Why The Coalition Broadband Plan is a Waste

There have been many many articles in recent times in regards to whether or not Labor’s National Broadband Network (NBN) plan is a waste of money. Certainly, the reputed price tag of the network – either $43b or $26b depending on who and what you believe and/or read – is a BIG price tag, but is the Coalition’s broadband plan – apparently much cheaper at $6.5b – really that much cheaper anyway?

On the surface, the Coalition’s plan – and let’s call it the Coalition Broadband Network (CBN) – is certainly much cheaper. At $6.5b versus $43b, that’s pretty much a no-brainer. Much like the NBN plan, it promises people at least 12Mbps, but not much more.

It is designed to actually BE cheaper than the Labor plan – to curry favour with voters, and make them seem more fiscally responsible. That seems to have worked in many people’s minds.

The Coalition does say that speeds of “up to” 100Mbps will be available – but that will only be in areas that are ALREADY capable of these speeds through HFC cable networks that ALREADY exist. If you don’t have HFC cable running past your house RIGHT NOW, you won’t be getting 100Mbps from the Coalition plan.

Their plan is “cheaper” – and that’s the only thing going for it – but is it cheaper, really? I don’t believe so.

Look at it this way – by 2016 the Coalition plan will see 12Mbps available to 97% of Australians.


Is 12Mbps fast enough, right now? Probably. Will be it be fast enough in 2016? Maybe. Will it be fast enough in 2018 by which time the Labor NBN plan would have delivered at least 100Mbps – (and probably 1Gbps) – to 93% of Australians? The answer is still “probably maybe”.

Will it be fast enough in 2020, when our population has grown, and the use of the internet has grown, and the use of high-definition video online will have grown? The answer now is “no way”.

So by 2020, we’ll have spent $6.5b on a network that has already outgrown its own usage model. What do we do then?

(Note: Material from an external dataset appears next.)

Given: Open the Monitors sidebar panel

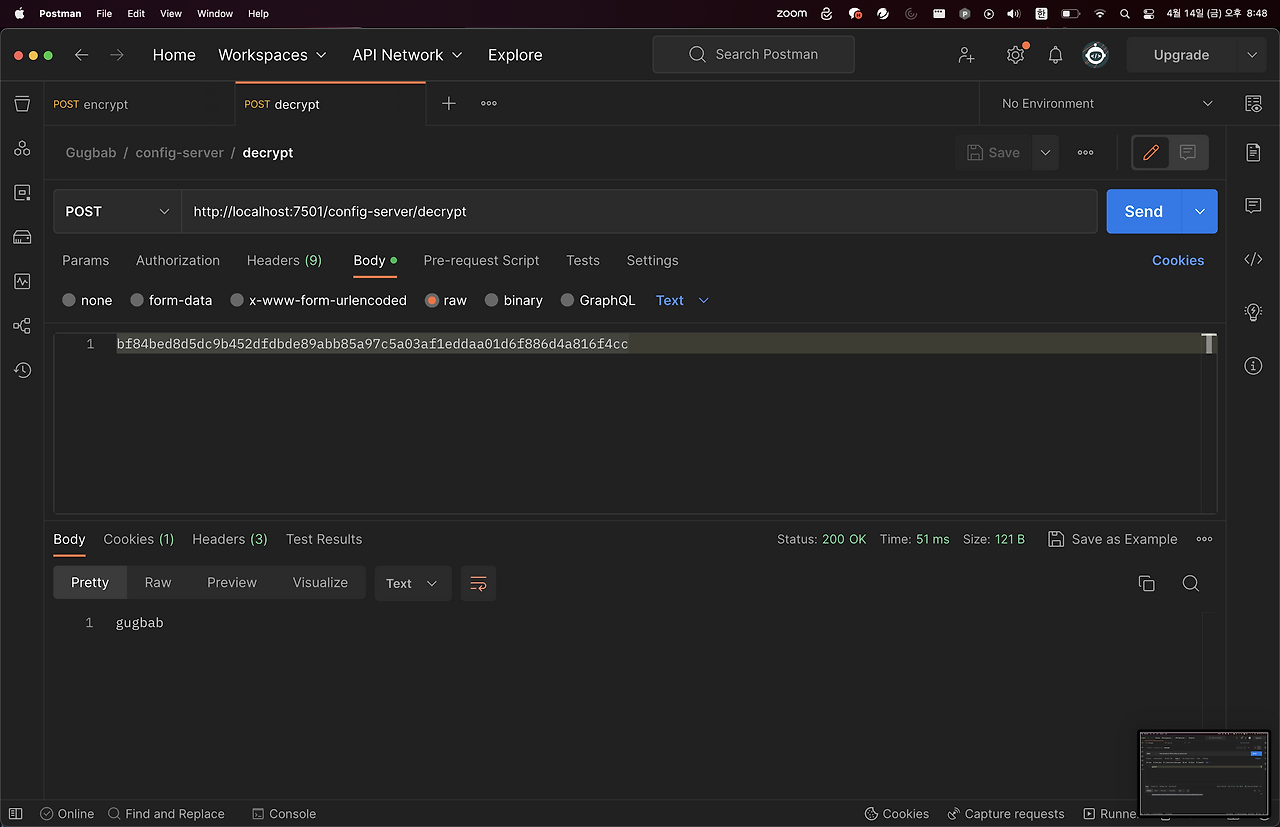Looking at the screenshot, I should coord(22,282).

If we still have a Coalition government, do they roll out another $6.5b to “retrofit” their initial “CBN” to 24Mbps – (about as fast as you can go with copper, copper that will be ten years older, and ten years more degraded than it is now) – to “fix it” again for the future? Will the necessary structural separation of Telstra have occurred?

By this stage, it will have cost $13b – (not allowing for inflation over the next ten years) – and we might have 24Mbps. Will that be fast enough in 2022 when the upgrade is finished? Again, I really don’t think so.

So do the Coalition then admit defeat, and spend $43b – (again, not allowing for inflation) – on an NBN-style network, after already having spent $13b to give us a network that will be significantly slower than just about every other developed nation on the planet?

Is the real cost of the Coalition plan therefore $56b by 2022?

Do we really want to lag behind the rest of the world for another 10 or 12 years? Can we AFFORD to lag behind the rest of the world for that time? While every other country is enjoying the economic benefits that having a network with the sorts of speeds the NBN would offer?

Without a doubt, the Labor NBN plan at $43b is a god-damn lot of money – but it could be a whole lot cheaper than letting the Coalition implement what equates to a tin-can and string solution, that in the end will cost us a lot more than $6.5b.

In reality, that cost could be Australia’s prosperity in 25 or 30 years from now. Is that the price we really want to pay?